## Description of the task:
Collect each line of the data below that contains the string "checkbox", and copy those lines in full. The match is case-sensitive.

## Dataset excerpts:
-.-.-

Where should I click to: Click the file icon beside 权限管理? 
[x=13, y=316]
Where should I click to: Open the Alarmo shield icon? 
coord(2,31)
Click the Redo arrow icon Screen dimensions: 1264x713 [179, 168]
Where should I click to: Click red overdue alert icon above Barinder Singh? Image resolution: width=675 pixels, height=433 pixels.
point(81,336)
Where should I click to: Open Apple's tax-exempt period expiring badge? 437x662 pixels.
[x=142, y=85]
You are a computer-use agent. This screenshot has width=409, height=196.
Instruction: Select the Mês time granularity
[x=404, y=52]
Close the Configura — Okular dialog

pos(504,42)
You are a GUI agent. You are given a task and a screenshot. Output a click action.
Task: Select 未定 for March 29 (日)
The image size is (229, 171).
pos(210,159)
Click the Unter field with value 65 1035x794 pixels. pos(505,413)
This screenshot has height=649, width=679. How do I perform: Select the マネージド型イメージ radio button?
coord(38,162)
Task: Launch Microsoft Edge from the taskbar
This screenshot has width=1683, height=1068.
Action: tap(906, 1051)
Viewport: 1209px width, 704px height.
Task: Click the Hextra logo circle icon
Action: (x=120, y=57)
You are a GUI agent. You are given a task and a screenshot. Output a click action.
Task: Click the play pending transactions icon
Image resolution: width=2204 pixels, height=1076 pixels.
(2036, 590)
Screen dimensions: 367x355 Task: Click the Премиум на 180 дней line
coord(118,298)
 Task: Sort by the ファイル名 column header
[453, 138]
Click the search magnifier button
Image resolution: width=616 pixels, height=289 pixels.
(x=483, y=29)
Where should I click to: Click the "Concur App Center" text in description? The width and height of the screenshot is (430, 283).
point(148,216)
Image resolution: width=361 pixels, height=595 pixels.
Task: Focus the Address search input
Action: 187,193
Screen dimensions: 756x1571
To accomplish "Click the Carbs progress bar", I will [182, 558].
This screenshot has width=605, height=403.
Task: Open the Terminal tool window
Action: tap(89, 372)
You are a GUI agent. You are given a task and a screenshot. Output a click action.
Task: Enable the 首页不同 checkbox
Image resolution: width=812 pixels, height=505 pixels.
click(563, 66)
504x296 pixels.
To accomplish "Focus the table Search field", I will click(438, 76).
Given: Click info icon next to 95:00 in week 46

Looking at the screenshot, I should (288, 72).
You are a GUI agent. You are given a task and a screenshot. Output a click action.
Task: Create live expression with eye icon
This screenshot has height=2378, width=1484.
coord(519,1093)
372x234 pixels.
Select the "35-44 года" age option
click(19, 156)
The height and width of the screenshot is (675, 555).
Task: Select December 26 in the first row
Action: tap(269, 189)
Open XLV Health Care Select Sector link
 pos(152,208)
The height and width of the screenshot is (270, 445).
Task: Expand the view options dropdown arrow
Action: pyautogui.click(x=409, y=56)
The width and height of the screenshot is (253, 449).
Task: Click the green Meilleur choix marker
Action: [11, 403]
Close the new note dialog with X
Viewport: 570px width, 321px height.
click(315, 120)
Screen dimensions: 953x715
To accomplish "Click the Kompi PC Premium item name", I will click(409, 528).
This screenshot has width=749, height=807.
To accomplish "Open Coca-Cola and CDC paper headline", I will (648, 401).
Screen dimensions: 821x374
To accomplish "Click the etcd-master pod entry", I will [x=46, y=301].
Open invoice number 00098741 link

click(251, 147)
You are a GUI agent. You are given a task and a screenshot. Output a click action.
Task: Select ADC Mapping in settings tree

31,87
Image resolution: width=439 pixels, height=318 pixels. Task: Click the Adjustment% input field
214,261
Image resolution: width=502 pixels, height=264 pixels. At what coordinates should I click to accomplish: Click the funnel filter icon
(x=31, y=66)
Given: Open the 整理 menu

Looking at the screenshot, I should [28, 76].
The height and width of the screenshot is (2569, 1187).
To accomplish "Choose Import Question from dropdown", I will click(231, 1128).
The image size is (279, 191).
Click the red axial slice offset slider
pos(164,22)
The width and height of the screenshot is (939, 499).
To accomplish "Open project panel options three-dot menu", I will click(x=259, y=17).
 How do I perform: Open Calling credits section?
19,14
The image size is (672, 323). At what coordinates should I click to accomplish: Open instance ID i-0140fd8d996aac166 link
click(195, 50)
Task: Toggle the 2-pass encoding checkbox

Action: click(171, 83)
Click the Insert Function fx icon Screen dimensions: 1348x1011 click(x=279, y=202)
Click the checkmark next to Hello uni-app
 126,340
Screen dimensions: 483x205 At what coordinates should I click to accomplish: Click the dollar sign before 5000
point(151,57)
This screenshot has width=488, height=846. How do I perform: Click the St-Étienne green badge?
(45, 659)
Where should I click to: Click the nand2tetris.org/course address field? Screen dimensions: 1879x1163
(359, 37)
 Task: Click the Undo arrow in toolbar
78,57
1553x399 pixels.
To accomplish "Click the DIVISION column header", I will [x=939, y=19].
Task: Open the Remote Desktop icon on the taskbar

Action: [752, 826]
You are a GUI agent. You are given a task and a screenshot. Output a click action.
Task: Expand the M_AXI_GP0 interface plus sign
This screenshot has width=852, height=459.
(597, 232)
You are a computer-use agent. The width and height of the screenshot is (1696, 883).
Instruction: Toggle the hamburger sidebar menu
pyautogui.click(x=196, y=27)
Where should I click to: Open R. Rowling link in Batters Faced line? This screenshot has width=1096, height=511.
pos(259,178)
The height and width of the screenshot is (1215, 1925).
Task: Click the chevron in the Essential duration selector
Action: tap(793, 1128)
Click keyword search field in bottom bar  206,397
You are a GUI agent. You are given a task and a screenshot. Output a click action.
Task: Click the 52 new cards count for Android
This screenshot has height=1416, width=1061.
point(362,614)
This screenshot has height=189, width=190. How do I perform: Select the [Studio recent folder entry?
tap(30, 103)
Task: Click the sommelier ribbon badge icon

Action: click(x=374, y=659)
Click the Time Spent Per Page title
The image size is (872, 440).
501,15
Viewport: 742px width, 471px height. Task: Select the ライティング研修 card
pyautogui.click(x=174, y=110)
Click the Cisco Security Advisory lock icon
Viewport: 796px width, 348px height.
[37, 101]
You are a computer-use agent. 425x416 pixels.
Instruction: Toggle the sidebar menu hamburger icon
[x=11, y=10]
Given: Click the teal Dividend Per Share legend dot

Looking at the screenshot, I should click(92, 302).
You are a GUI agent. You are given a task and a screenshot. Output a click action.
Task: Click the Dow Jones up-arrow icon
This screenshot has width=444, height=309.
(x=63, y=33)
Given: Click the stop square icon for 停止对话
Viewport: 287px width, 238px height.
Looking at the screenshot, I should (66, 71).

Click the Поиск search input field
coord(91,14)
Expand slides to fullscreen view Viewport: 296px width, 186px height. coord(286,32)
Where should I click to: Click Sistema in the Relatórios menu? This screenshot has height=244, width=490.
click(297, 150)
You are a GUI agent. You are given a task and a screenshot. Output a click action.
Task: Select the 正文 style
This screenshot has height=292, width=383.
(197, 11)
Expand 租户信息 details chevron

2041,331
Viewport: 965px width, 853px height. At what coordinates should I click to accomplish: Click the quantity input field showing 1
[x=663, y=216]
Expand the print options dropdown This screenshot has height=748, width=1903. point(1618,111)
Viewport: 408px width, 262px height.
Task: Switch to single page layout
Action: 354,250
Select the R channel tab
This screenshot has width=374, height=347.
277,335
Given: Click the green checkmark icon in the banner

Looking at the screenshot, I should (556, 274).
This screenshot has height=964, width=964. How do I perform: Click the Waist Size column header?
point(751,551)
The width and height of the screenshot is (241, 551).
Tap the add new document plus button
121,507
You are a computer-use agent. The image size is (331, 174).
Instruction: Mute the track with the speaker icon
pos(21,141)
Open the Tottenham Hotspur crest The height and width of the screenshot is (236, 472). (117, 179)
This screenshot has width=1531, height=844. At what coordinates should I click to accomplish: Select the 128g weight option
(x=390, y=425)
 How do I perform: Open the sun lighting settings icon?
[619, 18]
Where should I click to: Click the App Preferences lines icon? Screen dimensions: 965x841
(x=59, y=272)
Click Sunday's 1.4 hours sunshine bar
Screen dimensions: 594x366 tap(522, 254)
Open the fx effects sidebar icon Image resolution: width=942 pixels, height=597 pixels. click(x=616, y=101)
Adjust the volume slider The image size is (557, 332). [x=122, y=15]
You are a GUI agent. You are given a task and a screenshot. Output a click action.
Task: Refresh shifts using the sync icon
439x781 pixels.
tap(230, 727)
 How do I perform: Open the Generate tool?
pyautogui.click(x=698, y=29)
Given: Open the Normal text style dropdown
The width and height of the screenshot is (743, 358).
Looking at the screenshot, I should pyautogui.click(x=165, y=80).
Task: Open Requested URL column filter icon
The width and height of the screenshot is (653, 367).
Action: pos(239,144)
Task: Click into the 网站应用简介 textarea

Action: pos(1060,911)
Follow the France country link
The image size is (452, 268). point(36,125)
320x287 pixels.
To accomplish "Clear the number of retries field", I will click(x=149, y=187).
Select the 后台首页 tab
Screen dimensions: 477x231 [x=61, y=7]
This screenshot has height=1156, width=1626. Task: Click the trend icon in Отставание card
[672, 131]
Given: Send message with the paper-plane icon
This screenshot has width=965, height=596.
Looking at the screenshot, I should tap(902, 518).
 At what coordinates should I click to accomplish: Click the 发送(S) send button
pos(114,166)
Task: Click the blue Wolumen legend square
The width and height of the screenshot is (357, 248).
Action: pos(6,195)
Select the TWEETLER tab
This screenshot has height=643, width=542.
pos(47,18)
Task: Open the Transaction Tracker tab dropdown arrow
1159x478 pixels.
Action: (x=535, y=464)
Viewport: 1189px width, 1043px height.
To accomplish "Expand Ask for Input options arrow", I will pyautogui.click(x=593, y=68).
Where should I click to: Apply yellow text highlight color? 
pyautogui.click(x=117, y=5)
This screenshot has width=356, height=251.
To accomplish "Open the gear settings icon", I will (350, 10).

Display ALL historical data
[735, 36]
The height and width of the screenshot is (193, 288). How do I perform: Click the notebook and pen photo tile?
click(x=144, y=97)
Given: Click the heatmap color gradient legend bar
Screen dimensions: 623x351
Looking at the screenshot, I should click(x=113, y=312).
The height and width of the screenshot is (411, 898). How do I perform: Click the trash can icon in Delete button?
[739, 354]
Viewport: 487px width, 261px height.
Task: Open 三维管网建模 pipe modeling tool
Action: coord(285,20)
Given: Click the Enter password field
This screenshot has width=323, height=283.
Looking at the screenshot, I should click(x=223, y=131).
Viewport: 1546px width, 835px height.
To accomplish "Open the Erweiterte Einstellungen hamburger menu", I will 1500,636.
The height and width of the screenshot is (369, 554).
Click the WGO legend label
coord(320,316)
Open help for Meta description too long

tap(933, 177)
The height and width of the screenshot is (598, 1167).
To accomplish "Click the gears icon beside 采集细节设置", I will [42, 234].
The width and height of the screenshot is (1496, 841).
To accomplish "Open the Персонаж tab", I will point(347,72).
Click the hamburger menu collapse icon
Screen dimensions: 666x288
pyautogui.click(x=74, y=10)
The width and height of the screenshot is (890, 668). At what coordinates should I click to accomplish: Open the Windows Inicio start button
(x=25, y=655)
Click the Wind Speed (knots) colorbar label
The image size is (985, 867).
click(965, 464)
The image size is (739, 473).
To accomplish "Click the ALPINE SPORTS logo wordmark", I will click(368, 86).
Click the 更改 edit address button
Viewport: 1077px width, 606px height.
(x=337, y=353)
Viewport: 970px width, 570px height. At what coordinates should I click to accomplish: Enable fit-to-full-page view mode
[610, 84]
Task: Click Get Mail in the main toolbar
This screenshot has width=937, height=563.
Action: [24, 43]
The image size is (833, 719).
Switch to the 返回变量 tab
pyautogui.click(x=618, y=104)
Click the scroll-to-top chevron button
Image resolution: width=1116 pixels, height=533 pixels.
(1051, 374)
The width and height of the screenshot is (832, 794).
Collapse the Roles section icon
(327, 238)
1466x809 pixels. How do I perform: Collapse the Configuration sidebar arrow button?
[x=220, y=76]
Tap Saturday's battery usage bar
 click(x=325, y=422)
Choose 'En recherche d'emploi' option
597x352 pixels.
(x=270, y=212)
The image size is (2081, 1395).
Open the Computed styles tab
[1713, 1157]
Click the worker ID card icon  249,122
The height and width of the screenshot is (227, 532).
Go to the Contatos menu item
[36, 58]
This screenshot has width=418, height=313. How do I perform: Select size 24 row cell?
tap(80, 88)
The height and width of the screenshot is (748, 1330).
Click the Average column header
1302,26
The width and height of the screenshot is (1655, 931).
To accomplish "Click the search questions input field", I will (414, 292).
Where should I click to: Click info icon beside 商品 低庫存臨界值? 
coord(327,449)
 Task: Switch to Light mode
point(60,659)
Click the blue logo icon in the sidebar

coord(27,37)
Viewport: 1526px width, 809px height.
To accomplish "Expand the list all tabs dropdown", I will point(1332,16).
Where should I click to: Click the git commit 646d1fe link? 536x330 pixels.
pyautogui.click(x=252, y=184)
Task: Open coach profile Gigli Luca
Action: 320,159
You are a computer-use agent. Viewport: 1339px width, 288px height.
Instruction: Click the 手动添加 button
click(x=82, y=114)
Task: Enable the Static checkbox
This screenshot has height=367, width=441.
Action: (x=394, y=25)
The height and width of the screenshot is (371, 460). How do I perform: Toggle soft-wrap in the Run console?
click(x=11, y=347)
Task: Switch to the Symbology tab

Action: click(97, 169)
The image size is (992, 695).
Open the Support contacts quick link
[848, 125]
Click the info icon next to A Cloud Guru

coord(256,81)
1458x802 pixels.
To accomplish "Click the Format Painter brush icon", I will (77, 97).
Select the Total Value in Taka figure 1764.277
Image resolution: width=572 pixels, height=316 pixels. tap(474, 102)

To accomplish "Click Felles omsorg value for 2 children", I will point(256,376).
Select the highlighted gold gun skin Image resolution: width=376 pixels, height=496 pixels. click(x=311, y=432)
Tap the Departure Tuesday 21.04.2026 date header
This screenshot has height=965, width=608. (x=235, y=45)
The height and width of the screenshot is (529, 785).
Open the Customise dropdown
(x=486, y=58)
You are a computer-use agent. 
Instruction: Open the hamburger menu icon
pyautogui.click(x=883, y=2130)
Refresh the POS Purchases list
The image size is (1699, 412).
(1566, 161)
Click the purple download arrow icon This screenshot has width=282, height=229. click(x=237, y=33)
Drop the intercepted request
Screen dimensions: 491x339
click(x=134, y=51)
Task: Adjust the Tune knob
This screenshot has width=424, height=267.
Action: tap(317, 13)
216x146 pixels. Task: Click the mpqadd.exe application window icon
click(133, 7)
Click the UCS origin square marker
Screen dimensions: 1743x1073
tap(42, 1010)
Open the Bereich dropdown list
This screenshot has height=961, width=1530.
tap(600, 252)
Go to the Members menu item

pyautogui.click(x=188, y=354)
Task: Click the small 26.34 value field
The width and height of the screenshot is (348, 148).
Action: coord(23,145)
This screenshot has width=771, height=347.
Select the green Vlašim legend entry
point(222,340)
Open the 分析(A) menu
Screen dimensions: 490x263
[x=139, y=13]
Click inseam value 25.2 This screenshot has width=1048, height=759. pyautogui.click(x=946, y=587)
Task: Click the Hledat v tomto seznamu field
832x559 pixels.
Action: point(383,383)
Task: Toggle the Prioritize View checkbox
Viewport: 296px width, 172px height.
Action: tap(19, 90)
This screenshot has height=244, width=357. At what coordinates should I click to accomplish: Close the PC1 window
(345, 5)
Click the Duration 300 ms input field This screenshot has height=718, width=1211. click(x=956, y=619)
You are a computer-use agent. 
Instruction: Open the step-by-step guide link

-.-.-

## Correct result:
Task: Enable the 首页不同 checkbox
Task: Toggle the 2-pass encoding checkbox
Task: Enable the Static checkbox
Task: Toggle the Prioritize View checkbox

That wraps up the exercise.